The programmes worked out in the studio are modified on site, reworked and readapted. The system is never completed, does not become reified in a coded language which would apply in all cases. The distinction between tool (the computer) and instrument is important because it determines a relationship to technology which is not one of dependence but rather of freedom. There is no fascination or naive faith in progress here, no fetishism or narcissistic fixation. Pragmatic, Neuhaus's work does not chatter but rather makes one hear.

Thus the form is a direct part of the space: it simultaneously emanates from it and reveals it, comes from it and returns to it, coincides with it and becomes distinct from it. It is volatile and figurative. It has no source because its sole end is its clear integration with the space. The sound sources are invisible for reasons which are inherent within the project itself: the sound is a part of the space like the air that flows in it, immediate, without any instrumental constraint.

The extreme precision of the sound forms allows a multiplicity and individuality of experiences. Given that our personal perception of time and space is the main agent, it is clear that these installations produce different experiences and do not assign to the space one sole nature which would then be an unambiguous totality. The singularity and the richness of the possibilities are directly proportional to the precision and the strictness of the terms.

Some works, such as that carried out in the pedestrian zone at Times Square in New York, or the Montparnasse metro station project in Paris, have the characteristic, among others, of being practically anonymous. The uninformed passerby can walk past without noticing their existence. Only sustained attention enables one to discover them or to disentangle the various strata of coexistent sonorities. In operation twenty-four hours out of twenty-four, the Times Square work questions our presence within the space, without creating an effect of surprise, but opening up the possibilities of the world, not in a fiction, but in the actuality of everyday life.

If Neuhaus exhibits in a gallery or a museum, he alters our expectations, contradicts our reflexes, inverts our atavism. It is not a question of competing with the visual arts; we have already observed the principle of plainness behind this work. A recent work reveals another aspect: the sound installation can only be perceived after dark, when the photo-electric cells reveal their function. The sequence, which seems to be irregular, invades the space of the gallery, which is neither empty nor full but deprived of its purpose.

Max Neuhaus's work is an active phenomenology which, instead of taking our senses into account, redistributes them in the immediate infinity. The work creates a space within a space, without indicating or marking it, without even appropriating it, without subsequently interfering with the truth that constitutes it. The sound is within us as we are within the space: that is the principle of this place in which we are sent to live, and which is, however, neither arbitrary nor metaphoric. This place cannot effectively be transferred to any other place: it is a moment of our awareness. A mental place more than anything else, elaborated within the limits of our presence in the world.

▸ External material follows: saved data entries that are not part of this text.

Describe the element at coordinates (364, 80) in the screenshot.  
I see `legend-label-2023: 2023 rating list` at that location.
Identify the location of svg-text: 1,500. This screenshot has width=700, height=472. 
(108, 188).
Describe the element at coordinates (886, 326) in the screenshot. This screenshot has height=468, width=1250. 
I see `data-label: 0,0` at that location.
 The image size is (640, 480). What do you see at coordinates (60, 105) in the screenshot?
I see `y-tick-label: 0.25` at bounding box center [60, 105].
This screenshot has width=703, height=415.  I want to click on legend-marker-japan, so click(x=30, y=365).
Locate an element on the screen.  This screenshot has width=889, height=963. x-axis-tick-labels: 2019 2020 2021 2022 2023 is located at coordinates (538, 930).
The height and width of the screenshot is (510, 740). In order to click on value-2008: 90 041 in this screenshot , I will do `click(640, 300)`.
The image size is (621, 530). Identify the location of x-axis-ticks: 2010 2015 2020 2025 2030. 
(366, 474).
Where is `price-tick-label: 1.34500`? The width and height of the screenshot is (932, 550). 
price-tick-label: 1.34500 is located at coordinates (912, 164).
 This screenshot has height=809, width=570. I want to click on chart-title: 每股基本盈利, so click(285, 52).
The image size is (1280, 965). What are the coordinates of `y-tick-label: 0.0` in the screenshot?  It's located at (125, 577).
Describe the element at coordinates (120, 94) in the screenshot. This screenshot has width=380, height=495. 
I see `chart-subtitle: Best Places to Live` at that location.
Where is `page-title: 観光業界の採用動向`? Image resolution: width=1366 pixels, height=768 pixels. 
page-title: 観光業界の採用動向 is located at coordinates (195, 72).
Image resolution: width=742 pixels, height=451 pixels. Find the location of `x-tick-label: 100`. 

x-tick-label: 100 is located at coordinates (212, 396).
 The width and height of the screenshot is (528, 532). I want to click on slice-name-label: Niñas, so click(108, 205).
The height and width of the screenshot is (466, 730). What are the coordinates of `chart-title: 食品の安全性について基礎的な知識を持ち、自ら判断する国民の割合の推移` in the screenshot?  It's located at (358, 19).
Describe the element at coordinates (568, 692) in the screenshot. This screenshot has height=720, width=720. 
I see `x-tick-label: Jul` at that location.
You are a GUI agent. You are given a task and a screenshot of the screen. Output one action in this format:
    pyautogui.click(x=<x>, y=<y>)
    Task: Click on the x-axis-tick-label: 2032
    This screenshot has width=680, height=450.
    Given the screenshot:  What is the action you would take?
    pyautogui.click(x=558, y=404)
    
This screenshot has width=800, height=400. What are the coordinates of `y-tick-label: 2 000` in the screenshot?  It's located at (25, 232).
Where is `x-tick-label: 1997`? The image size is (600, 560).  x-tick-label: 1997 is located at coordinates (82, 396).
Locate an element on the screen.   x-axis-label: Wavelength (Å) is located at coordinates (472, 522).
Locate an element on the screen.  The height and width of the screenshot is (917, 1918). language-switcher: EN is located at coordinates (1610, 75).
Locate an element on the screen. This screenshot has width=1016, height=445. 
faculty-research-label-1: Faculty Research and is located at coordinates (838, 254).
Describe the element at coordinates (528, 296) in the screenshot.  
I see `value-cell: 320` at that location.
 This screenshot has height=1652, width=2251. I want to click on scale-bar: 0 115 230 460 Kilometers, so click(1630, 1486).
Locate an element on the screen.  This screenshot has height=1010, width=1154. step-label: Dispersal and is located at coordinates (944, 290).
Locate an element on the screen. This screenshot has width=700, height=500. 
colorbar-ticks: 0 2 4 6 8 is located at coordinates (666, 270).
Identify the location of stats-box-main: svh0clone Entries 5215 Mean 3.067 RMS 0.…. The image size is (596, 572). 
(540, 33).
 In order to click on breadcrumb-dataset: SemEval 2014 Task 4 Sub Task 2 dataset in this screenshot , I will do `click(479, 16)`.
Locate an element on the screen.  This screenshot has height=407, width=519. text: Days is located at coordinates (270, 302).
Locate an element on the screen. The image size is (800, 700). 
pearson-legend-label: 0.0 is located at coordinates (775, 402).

Using the barest of descriptive styles, Neuhaus in his drawings records the mute data of the landscapes. The lines, the curves, and the grey shading do not offer an ideal equivalent, but they do enable us to measure the parameters of the landscapes such as we shall never see them. Finally, the drawings do not prescribe any attitudes for the beholder to take, nor do they offer directions for use or describe experience. They testify to the essentially irreducible character of the work, closing the illusion of reproduction and insisting on the work's own demands, hearing the place in the landscape, the place of the world.